Search code examples
javaregexregex-lookaroundscapturing-group

REGEXP: capture group NOT followed by


I need to match following statements:

Hi there John
Hi there John Doe (jdo)

Without matching these:

Hi there John Doe is here 
Hi there John is here

So I figured that this regexp would work:

^Hi there (.*)(?! is here)$

But it does not - and I am not sure why - I believe this may be caused by the capturing group (.*) so i thought that maybe making * operator lazy would solve the problem... but no.
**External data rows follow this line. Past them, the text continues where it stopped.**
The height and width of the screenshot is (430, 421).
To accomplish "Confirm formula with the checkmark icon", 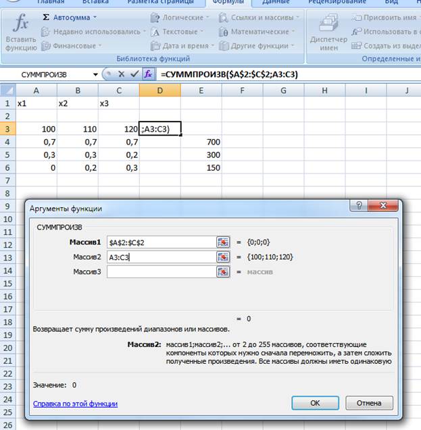I will tap(134, 74).
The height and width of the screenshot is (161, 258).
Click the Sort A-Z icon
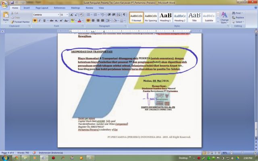(x=119, y=15)
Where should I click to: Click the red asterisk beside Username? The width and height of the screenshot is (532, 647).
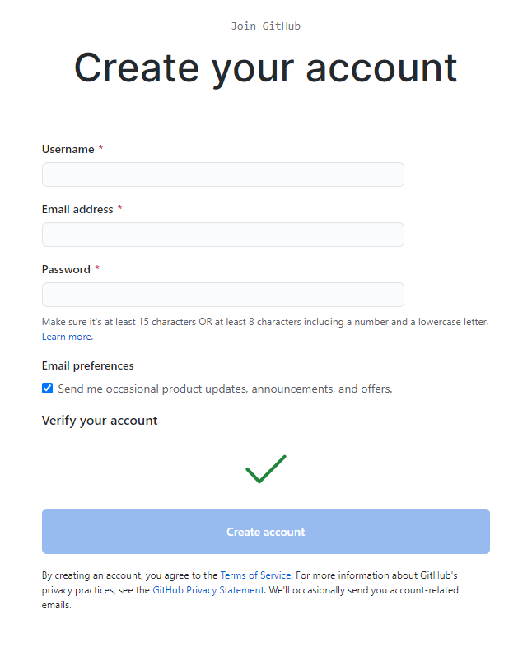click(100, 147)
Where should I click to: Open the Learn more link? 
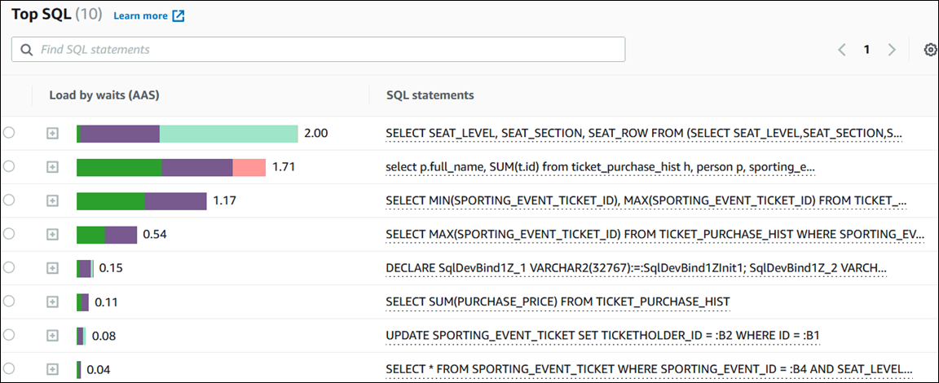pos(140,15)
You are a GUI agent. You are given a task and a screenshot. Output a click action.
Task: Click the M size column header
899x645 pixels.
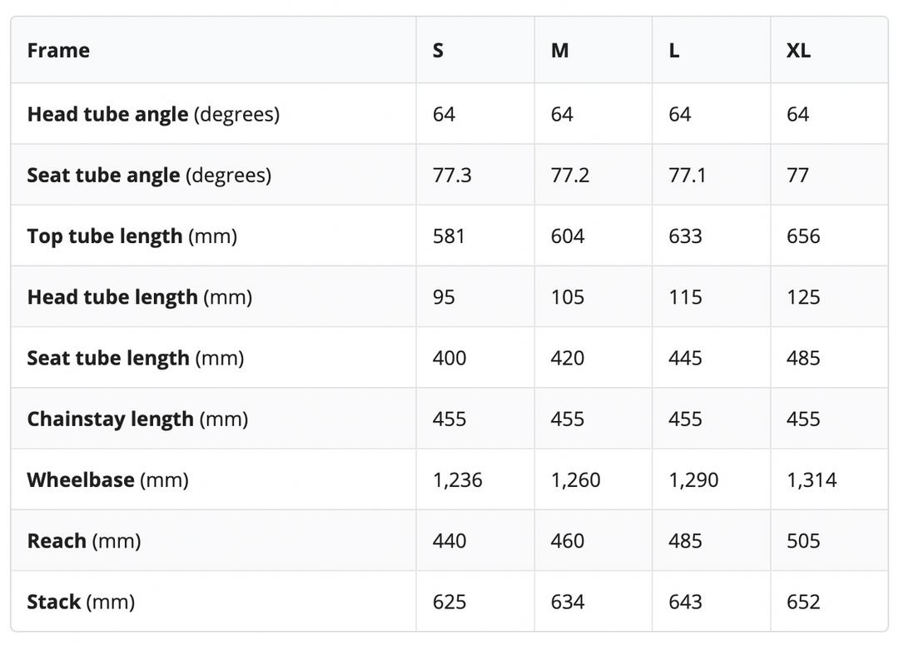tap(559, 51)
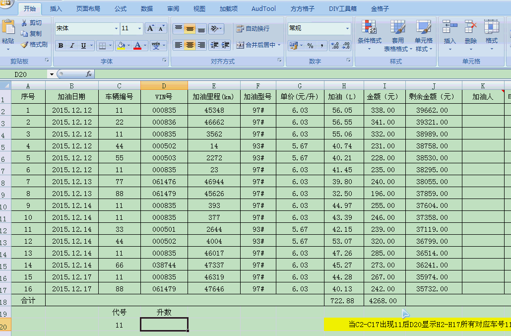Switch to the 公式 ribbon tab
The image size is (511, 336).
(x=121, y=8)
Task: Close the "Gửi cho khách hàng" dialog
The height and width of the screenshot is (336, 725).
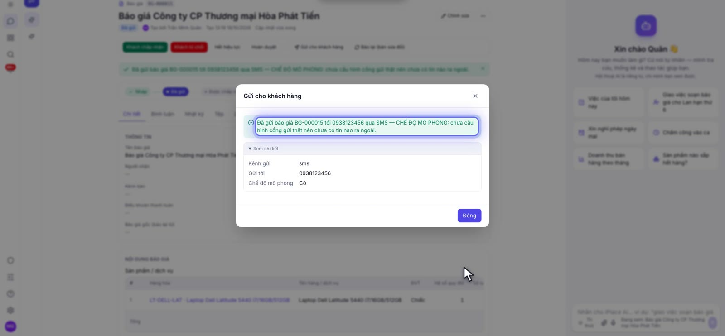Action: click(475, 96)
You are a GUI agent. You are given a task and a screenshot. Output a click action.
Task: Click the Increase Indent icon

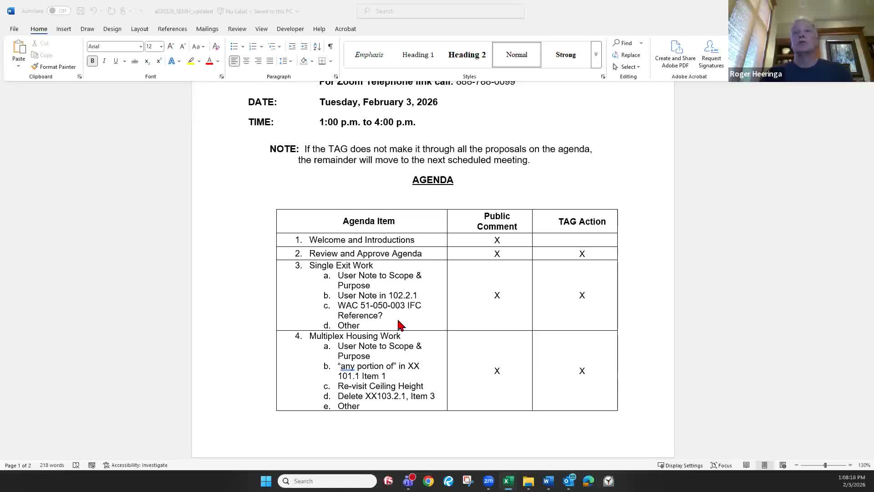coord(304,46)
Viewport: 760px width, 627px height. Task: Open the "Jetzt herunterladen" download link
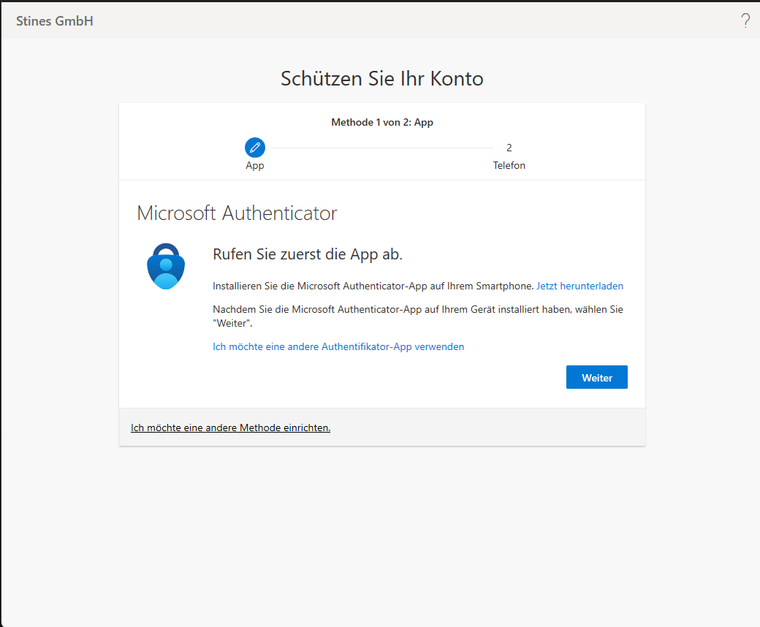click(x=580, y=286)
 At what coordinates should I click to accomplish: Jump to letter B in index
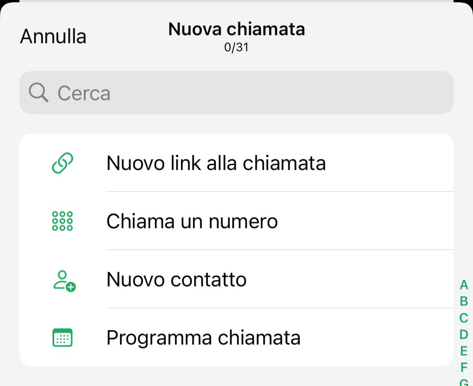tap(464, 301)
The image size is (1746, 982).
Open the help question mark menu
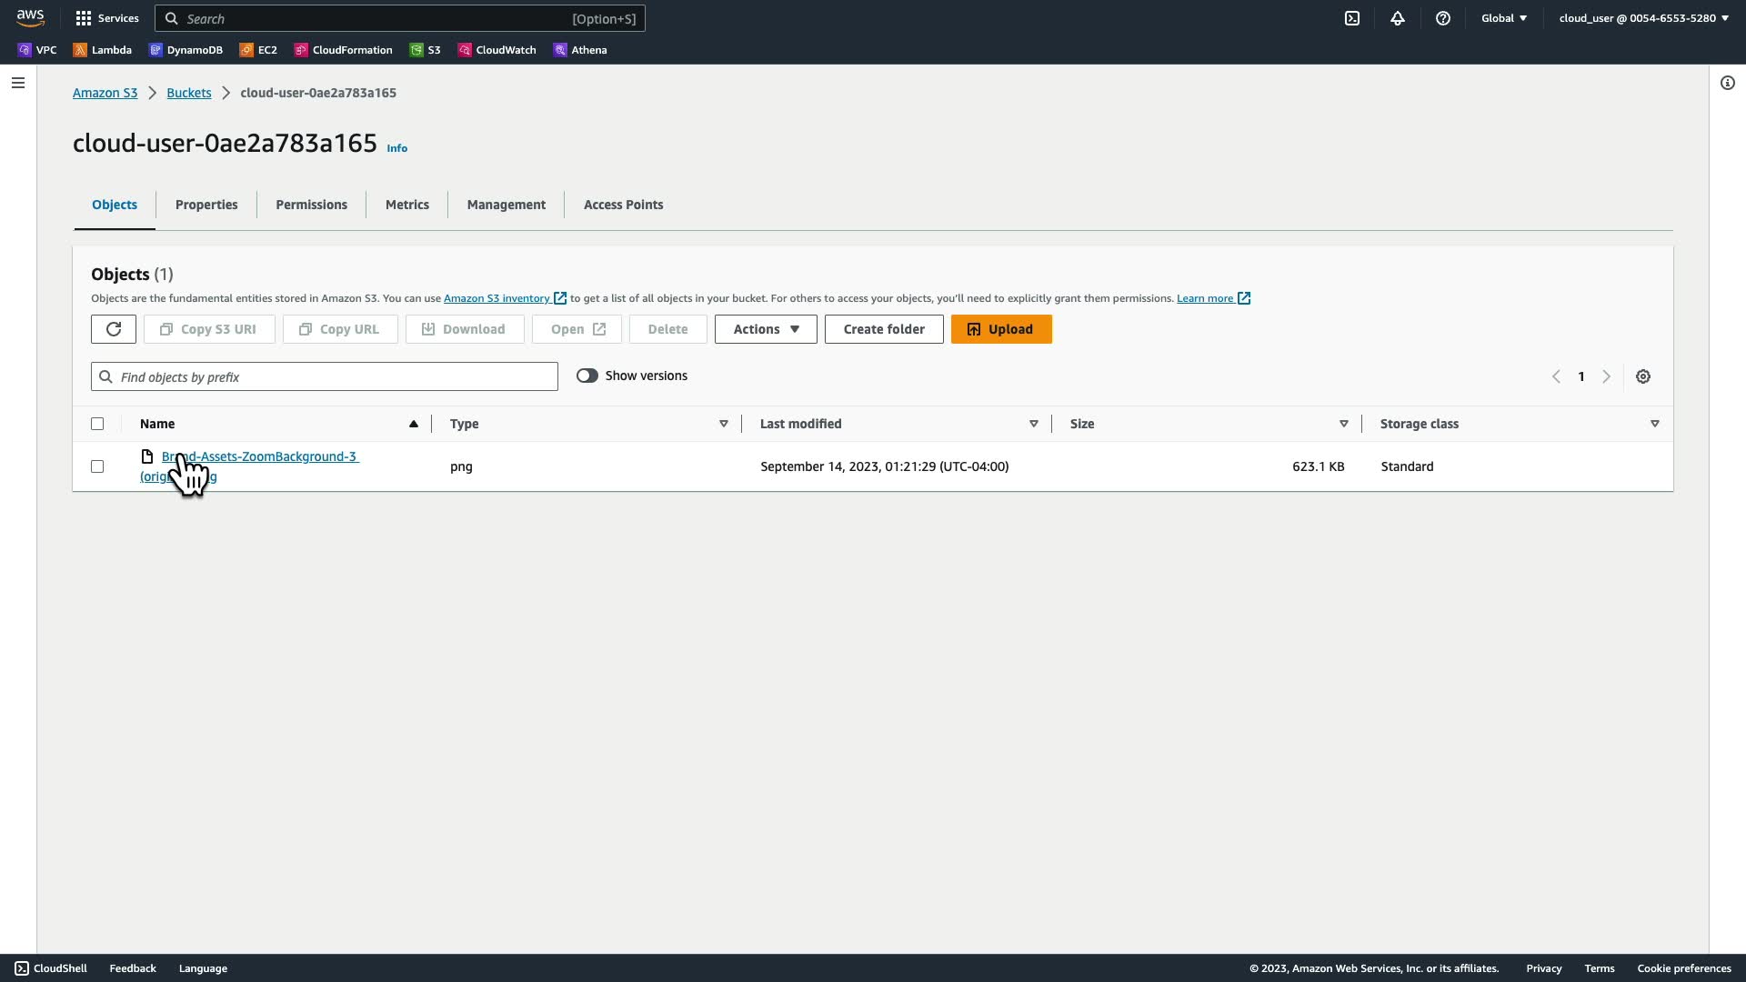[x=1443, y=18]
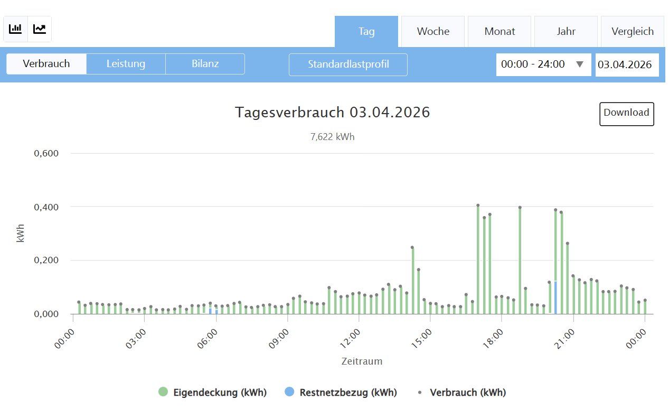
Task: Switch to the Monat tab
Action: point(500,32)
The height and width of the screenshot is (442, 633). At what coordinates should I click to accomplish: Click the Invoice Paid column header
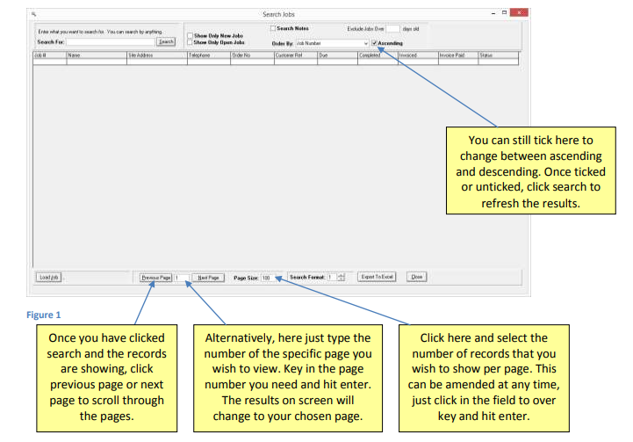pos(457,54)
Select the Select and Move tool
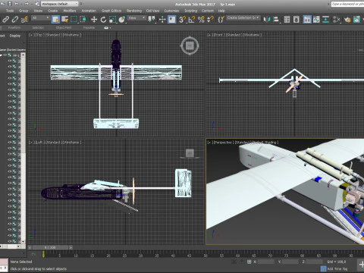This screenshot has width=364, height=273. (x=94, y=20)
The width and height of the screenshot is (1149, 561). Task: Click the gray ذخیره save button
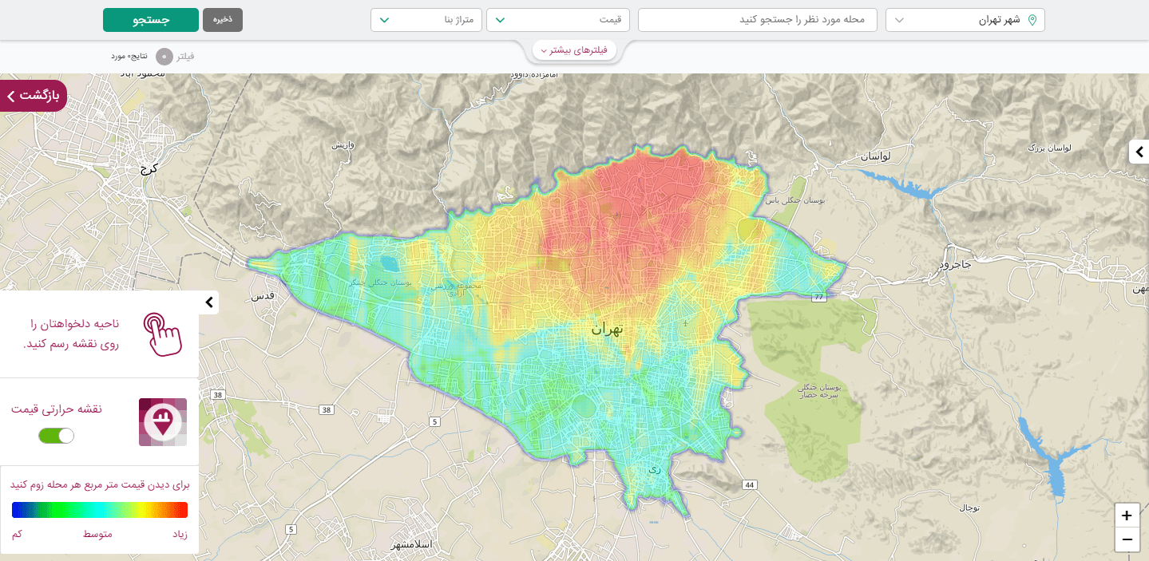pos(223,20)
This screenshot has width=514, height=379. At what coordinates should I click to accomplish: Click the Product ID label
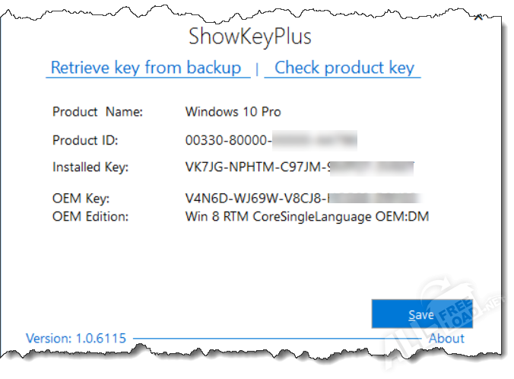85,141
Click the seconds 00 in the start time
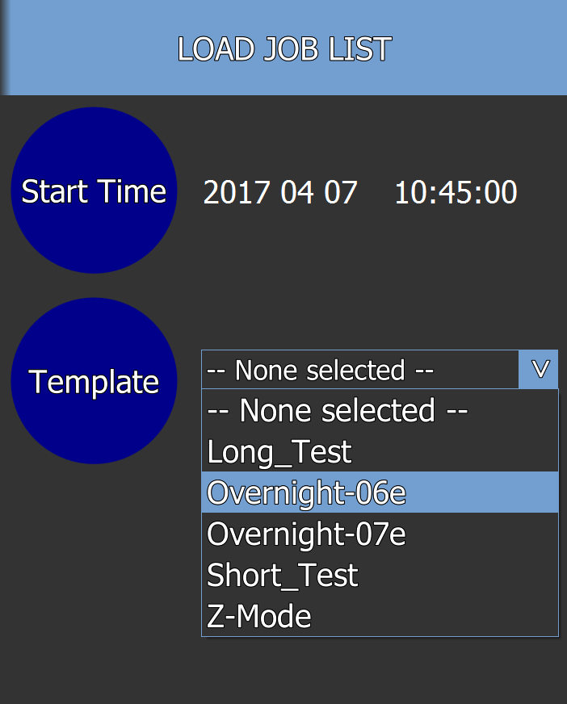The width and height of the screenshot is (567, 704). (x=501, y=192)
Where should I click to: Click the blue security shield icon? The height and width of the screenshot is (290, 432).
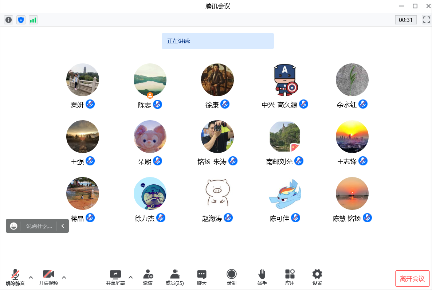[21, 20]
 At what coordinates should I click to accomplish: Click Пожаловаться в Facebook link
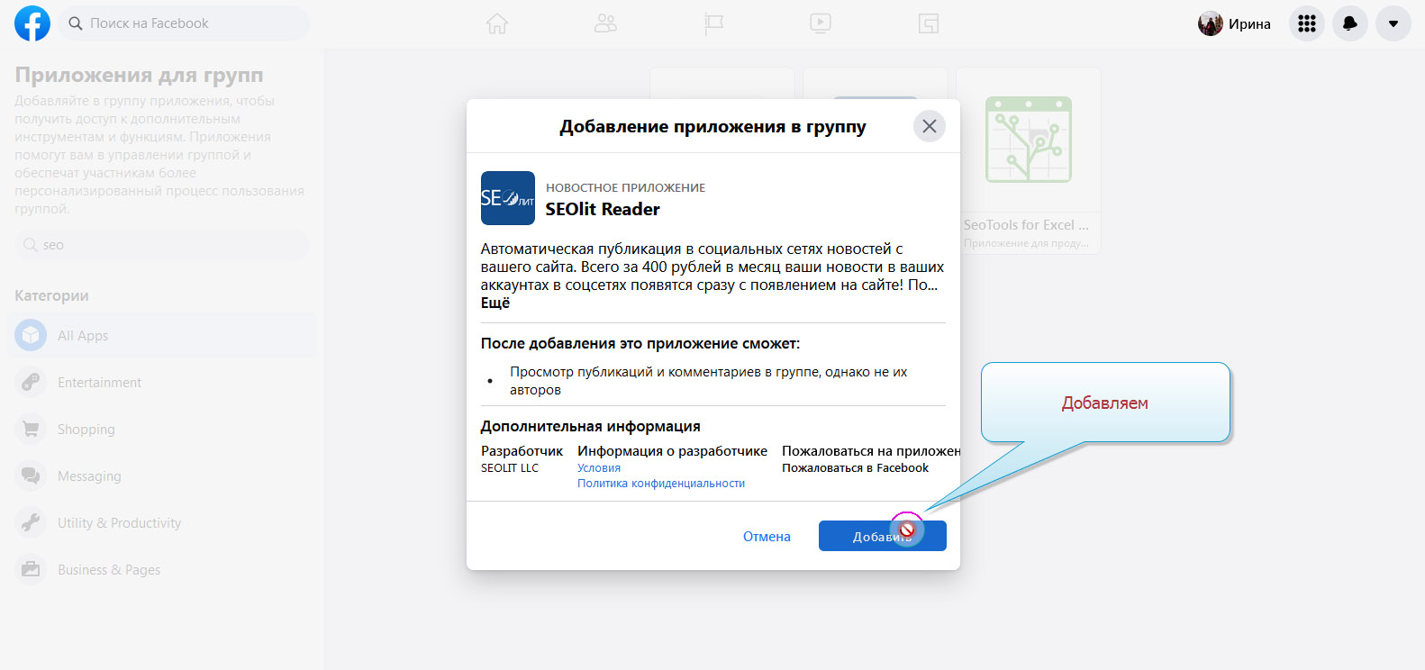pos(855,468)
This regexp doesn't work too:

^Hi there (.*?)(?! is here)$

Can anyone point me in the solutions direction?

Solution

To retrieve sentence without is here at the end (like Hi there John Doe (the second)) you should use (author @Thorbear):

^Hi there (.*$)(?<! is here)

And for sentence that contains some data in the middle (like Hi there John Doe (the second) is here, John Doe (the second) being the desired data)simple grouping would suffice:

^Hi there (.*?) is here$

.

           ╔══════════════════════════════════════════╗
           ║▒▒▒▒▒▒▒▒▒▒▒▒▒▒▒▒▒▒▒▒▒▒▒▒▒▒▒▒▒▒▒▒▒▒▒▒▒▒▒▒▒▒║
           ║▒▒▒Everyone, thank you for your replies▒▒▒║
           ║▒▒▒▒▒▒▒▒▒▒▒▒▒▒▒▒▒▒▒▒▒▒▒▒▒▒▒▒▒▒▒▒▒▒▒▒▒▒▒▒▒▒║
           ╚══════════════════════════════════════════╝

Solution

  • the .* will find a match regardless of being greedy, because at the end of the line, there is no following is here (naturally).

    A solution to this could be to use lookbehind instead (checking from the end of the line, if the past couple of characters matches with is here).

    ^Hi there (.*)(?<! is here)$

    Edit

    As suggested by Alan Moore, further changing the pattern to ^Hi there (.*$)(?<! is here) will increase the performance of the pattern because the capturing group will then gobble up the rest of the string before attempting the lookbehind, thus saving you of unnecessary backtracking.